───── Data to examine ─────

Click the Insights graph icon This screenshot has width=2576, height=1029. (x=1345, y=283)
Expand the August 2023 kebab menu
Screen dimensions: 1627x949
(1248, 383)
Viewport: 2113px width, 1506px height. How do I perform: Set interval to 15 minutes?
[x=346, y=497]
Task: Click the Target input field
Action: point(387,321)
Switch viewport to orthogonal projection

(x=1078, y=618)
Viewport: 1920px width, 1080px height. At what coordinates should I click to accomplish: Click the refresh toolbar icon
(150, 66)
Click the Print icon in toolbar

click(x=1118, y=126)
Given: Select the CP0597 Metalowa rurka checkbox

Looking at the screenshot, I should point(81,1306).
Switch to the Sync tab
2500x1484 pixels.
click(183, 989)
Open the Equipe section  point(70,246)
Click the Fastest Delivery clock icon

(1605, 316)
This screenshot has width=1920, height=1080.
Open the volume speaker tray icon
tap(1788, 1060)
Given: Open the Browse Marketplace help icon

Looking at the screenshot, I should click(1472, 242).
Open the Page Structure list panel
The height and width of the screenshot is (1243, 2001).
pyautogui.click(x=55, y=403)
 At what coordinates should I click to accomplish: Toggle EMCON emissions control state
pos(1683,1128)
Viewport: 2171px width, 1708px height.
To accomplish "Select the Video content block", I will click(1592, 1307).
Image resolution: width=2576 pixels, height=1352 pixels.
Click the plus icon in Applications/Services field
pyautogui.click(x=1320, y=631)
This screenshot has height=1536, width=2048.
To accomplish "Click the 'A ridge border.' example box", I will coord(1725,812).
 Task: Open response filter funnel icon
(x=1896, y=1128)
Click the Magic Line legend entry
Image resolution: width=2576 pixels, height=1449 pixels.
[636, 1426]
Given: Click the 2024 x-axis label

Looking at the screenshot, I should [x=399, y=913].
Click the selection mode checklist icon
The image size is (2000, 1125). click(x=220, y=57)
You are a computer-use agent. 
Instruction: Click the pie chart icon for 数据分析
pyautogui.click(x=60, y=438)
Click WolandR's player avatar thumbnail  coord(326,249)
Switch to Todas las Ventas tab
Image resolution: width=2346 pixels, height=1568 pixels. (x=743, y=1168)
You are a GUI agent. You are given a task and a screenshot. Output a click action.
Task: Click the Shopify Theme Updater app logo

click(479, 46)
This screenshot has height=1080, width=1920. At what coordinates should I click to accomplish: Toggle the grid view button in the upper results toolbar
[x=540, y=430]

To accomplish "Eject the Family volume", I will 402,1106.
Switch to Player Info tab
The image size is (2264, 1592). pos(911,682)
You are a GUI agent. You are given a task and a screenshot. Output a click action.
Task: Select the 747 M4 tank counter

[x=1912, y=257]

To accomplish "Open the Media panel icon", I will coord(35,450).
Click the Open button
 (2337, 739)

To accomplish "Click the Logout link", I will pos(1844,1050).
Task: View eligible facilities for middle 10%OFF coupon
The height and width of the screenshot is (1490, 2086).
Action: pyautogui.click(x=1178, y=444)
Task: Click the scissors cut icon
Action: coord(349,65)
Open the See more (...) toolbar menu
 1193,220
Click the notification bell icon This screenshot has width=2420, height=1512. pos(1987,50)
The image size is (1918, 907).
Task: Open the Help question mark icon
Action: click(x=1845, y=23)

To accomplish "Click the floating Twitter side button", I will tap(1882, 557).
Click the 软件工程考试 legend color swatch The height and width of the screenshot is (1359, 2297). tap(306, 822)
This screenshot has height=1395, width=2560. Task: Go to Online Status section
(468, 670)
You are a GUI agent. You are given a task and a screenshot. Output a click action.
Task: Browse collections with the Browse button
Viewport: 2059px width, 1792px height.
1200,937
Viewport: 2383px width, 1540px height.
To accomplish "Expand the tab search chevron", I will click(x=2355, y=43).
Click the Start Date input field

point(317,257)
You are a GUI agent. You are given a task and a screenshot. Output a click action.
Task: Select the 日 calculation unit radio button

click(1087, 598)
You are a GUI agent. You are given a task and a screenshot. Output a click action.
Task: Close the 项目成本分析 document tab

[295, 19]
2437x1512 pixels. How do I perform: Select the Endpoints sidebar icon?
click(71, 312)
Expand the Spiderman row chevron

─────

> _Work request_: Copy all lines of the records that have the string "will" in them.

> _Solution for this task_:
To accomplish "Select the Video content block", I will click(1592, 1307).
To accomplish "Click the 'A ridge border.' example box", I will coord(1725,812).
To accomplish "Eject the Family volume", I will 402,1106.
To accomplish "Open the Media panel icon", I will coord(35,450).
To accomplish "Click the Logout link", I will pos(1844,1050).
To accomplish "Click the floating Twitter side button", I will tap(1882, 557).
To accomplish "Expand the tab search chevron", I will click(x=2355, y=43).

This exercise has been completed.